La situazione è chiara quindi: a metà Ottocento Parma non ha quasi più nulla a che fare con il formaggio grana (e probabilmente neanche con il prosciutto, visto che nelle forniture di carne per le mense di Maria Luigia quasi non c’è traccia di maiale, e nell’inchiesta di Stefano Jacini del 1881 sulle produzioni agricole italiane si nomina soltanto il prosciutto di San Daniele). Poi succede qualcosa. Qualcuno evidentemente si rimette a produrre quel formaggio che nel passato tante soddisfazioni aveva dato alla città.
Nel 1861, a unità d’Italia appena avvenuta, una relazione della neocostituita camera di commercio annota: «nella provincia parmense le industrie più meritevoli di speciale attenzione sono la fabbricazione de’ formaggi». E pochi anni dopo, nel 1867, a Bibbiano, in provincia di Reggio Emilia, si costituisce la società bibbianese pel commercio formaggi che segna l’atto di nascita del parmigiano reggiano come lo conosciamo noi oggi.
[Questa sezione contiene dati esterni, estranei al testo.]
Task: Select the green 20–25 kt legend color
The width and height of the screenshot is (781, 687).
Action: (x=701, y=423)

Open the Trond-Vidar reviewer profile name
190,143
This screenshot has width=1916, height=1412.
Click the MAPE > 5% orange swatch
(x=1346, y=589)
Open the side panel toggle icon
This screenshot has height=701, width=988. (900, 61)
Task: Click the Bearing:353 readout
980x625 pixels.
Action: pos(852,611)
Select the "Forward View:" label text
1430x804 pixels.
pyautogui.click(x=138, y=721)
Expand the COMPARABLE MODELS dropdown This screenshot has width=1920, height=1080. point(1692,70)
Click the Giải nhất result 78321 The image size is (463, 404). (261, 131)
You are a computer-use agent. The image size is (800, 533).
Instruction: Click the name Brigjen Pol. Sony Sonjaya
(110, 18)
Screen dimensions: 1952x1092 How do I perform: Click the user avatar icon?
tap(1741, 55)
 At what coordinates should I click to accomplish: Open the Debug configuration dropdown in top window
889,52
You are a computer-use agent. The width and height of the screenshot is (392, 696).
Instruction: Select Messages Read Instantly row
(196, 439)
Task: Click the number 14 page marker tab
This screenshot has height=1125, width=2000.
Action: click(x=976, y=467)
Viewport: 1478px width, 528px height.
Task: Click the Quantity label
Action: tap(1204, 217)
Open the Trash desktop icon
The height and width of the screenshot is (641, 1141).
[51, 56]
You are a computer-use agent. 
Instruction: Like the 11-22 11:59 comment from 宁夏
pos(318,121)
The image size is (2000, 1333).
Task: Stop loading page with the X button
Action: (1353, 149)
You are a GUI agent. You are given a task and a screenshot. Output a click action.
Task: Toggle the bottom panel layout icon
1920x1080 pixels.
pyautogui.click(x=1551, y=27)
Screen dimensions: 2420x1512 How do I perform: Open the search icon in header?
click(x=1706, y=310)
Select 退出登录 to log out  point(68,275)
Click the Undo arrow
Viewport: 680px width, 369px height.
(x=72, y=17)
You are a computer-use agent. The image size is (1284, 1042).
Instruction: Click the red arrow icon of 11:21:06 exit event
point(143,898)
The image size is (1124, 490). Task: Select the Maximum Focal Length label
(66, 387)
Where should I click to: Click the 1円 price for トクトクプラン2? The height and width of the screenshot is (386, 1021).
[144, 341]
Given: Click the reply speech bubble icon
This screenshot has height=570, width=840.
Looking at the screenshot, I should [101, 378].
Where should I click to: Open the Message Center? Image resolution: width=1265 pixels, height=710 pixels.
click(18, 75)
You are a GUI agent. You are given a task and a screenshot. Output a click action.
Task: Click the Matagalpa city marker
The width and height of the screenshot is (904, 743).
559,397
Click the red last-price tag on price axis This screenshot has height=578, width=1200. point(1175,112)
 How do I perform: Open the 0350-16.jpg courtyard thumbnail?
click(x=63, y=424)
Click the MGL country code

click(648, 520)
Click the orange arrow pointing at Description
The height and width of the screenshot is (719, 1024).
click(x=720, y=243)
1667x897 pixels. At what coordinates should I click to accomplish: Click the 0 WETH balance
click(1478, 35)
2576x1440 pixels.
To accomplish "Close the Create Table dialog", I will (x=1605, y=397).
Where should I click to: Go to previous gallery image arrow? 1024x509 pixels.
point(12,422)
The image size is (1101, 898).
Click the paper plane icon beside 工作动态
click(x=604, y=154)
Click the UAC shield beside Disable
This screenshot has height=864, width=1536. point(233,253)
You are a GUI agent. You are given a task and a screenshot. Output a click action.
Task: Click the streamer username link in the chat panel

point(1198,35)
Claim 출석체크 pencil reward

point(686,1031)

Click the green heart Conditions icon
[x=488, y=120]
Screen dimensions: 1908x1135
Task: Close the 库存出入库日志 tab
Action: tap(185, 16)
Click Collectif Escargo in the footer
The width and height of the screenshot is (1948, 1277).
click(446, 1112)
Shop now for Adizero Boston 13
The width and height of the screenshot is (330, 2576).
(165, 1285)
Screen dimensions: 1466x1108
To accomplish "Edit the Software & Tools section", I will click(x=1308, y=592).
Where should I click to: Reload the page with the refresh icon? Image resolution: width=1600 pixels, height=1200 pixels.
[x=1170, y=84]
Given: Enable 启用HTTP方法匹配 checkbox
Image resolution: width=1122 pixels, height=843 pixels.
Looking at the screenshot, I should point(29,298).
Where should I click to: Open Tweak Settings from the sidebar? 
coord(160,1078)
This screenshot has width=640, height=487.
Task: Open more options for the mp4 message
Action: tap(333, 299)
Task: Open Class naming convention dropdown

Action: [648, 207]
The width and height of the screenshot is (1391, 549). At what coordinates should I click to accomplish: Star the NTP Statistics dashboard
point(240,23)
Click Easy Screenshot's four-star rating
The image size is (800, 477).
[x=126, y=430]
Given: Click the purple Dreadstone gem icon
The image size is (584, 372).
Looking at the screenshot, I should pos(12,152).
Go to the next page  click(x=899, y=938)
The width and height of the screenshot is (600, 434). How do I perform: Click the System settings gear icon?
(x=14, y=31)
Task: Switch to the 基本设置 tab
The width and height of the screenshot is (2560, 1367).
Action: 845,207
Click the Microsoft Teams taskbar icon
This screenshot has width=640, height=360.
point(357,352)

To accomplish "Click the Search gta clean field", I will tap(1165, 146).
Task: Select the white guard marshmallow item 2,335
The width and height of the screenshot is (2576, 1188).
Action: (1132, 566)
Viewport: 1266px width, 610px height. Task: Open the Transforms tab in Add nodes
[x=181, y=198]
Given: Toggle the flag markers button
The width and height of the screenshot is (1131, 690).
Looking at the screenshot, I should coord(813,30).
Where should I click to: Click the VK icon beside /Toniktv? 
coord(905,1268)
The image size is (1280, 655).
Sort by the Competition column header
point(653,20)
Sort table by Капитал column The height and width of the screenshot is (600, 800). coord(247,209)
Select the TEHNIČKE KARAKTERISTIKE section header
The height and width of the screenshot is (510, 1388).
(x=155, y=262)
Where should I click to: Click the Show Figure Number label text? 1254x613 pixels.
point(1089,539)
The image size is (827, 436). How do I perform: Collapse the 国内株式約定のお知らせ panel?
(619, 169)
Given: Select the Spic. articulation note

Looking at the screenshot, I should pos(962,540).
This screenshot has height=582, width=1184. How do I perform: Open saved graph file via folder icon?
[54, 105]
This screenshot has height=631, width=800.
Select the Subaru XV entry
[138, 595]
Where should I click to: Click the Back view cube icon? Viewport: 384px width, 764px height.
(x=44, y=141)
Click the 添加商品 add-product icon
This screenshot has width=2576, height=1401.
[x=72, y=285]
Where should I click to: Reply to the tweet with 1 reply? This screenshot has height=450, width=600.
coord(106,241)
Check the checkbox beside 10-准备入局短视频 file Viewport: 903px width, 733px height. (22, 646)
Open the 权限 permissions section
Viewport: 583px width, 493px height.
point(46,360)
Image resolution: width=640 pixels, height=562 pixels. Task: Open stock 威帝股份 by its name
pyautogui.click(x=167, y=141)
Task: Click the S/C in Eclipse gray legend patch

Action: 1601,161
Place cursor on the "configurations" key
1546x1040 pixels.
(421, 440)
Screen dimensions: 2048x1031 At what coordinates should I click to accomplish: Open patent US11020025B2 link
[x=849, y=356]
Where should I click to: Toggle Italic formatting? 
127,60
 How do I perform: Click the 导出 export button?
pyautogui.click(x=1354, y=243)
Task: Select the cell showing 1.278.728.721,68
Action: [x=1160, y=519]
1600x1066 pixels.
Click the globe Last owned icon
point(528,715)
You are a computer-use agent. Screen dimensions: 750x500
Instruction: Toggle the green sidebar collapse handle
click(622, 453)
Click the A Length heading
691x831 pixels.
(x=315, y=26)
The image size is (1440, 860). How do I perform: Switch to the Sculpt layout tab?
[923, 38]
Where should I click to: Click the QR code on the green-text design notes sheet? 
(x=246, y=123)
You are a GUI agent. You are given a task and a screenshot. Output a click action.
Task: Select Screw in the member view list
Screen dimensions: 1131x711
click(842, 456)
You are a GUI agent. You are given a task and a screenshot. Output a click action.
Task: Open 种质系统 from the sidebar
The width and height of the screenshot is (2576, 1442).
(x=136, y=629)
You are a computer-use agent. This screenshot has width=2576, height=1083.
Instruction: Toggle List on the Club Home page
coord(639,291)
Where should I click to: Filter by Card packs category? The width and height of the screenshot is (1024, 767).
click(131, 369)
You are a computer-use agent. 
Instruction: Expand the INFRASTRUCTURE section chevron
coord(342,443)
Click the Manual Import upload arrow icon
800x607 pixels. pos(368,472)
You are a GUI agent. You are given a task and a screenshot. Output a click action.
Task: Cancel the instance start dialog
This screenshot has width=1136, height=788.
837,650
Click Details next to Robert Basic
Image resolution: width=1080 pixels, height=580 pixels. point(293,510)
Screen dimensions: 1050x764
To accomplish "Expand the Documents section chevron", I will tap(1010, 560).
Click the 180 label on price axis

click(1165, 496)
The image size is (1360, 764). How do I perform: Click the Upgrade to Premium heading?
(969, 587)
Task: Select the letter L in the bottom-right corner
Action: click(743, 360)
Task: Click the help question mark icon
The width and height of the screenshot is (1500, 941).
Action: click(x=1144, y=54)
E in Lombardia? E nel piacentino, legato a doppio filo con il confinante lodigiano? Si pensa ai danè, c’è poco da filosofare. Il burro spunta prezzi migliori del formaggio? Facciamo burro. I formaggi freschi o a stagionatura breve eliminano i costi dell’immagazzinamento, con gli onerosi interessi passivi? Basta grana, meglio stracchino e mascarpone, che proprio nel lodigiano trae la sua origine.
Mentre a Parma e a Reggio la produzione di grana riprende e comincia a salire con un trend che nemmeno le guerre mondiali riusciranno a interrompere, a poco a poco Piacenza e Lodi la abbandonano. Oggi la situazione è quella che conosciamo: il consorzio del parmigiano reggiano (nato nel 1934) esprime la produzione dell’area storica, il resto si raggruppa nel consorzio del grana padano (fondato nel 1954). Piacenza è uscita dall’universo del formaggio grana, mentre la produzione di granone lodigiano è cessata alla fine degli anni settanta. All’inizio degli anni duemila è stata ripresa, ma il grana prodotto a Lodi non ha più le caratteristiche di quello di un tempo a causa della scomparsa delle marcite e del trifoglio da foraggio, annichiliti dalla coltivazione intensiva del mais.